6. Extensions, Applicability, and Generalization
The techno-economic siting formalism extends across domains:
- Power generation (solar, wind, hydrogen) (Owusu-Obeng et al., 16 Apr 2025, Pedersen et al., 2023, Andoni et al., 29 Aug 2025)
- Transmission and distribution infrastructure, including grid-aware colocation (Sheth et al., 1 Sep 2025, Hajihasani et al., 26 Dec 2025)
- Distributed energy resources and microgrids (Mishra et al., 2020)
- Communications and wireless backhaul (Oughton et al., 2021, Sun et al., 21 Jan 2025)
- Mobility infrastructure (EV stations) (Luke et al., 2021)

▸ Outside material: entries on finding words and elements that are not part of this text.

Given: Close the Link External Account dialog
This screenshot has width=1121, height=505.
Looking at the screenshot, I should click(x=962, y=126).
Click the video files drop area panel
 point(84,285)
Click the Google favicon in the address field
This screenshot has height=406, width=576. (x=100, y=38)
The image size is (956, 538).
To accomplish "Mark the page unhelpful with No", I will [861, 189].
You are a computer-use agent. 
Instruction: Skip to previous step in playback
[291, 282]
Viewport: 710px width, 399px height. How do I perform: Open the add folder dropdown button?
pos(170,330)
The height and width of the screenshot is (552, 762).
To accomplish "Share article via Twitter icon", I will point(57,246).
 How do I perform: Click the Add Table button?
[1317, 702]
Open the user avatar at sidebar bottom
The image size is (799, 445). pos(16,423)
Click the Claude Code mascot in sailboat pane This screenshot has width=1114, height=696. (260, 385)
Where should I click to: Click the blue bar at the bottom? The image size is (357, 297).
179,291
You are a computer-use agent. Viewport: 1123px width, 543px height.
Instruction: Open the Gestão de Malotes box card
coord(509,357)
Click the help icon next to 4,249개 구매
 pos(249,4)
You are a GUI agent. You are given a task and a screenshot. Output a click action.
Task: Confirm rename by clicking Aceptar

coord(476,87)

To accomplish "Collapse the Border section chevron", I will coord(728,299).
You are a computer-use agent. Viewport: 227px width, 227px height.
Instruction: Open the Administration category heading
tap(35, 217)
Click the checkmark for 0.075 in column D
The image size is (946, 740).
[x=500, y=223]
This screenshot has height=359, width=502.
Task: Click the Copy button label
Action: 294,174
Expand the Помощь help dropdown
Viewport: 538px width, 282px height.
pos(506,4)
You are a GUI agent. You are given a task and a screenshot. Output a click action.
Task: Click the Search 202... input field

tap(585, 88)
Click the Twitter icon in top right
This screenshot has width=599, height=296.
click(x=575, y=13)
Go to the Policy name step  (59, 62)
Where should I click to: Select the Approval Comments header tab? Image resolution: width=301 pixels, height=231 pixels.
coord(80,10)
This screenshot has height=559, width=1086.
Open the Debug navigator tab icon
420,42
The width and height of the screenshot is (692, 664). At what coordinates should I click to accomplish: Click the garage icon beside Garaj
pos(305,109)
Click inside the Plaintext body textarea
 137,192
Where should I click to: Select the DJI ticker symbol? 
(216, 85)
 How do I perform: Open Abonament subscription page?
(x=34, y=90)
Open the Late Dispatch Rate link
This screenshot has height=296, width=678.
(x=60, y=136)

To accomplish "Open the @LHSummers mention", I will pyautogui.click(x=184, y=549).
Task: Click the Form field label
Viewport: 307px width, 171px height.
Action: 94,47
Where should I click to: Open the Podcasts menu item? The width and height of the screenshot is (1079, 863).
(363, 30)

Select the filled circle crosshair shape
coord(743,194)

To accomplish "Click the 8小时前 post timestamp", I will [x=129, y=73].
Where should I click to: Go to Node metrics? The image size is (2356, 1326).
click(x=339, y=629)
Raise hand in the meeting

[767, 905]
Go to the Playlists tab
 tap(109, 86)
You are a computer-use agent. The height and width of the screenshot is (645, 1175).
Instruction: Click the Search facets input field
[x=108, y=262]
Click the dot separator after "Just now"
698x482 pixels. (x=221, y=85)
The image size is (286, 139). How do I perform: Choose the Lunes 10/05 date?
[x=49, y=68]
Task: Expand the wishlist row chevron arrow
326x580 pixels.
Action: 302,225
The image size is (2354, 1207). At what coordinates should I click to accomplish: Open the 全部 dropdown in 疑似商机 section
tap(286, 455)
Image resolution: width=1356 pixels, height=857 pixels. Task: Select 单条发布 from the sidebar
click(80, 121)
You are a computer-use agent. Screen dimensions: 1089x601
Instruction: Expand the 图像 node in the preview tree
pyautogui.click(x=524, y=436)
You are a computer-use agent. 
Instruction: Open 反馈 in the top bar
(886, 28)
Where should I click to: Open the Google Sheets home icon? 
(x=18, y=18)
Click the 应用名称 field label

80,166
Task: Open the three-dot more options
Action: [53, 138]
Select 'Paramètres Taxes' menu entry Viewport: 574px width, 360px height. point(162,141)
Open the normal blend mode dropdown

The framework accommodates multi-period planning, time-varying resources, meshed topologies, and additional objective terms (reliability, resilience, landscape impact, socioeconomic equity). Decision-support tools typically require high-resolution spatial, cost, and technical data, and scalable architectural choices for optimization and parallel simulation.
7. Significance and Policy Implications
The techno-economic siting paradigm provides a mathematical and computational bridge between system engineering and socio-economic planning. By exposing explicit trade-offs and Pareto frontiers, it enables policymakers and planners to select configurations that respect decarbonization mandates, unlock local benefits, minimize adverse impacts, and manage expenditure efficiently. Notably, the quantification of opportunity cost (e.g., agricultural loss), marginal economic gain, and system-level resilience is increasingly central as infrastructure shifts towards distributed, participatory, and decarbonized models (Owusu-Obeng et al., 16 Apr 2025, Pedersen et al., 2023, Sheth et al., 1 Sep 2025, Hajihasani et al., 26 Dec 2025).
Suitable policy levers—such as capacity-based incentives, differential interconnection pricing, or network-charge exemptions—can systematically redirect siting decisions toward outcomes with both enhanced technical feasibility and positive economic spillovers. The general conclusion is that a rigorous techno-economic siting process is essential for aligning large-scale deployment of renewables, data infrastructure, and new energy assets with sustainable regional development and robust system operation.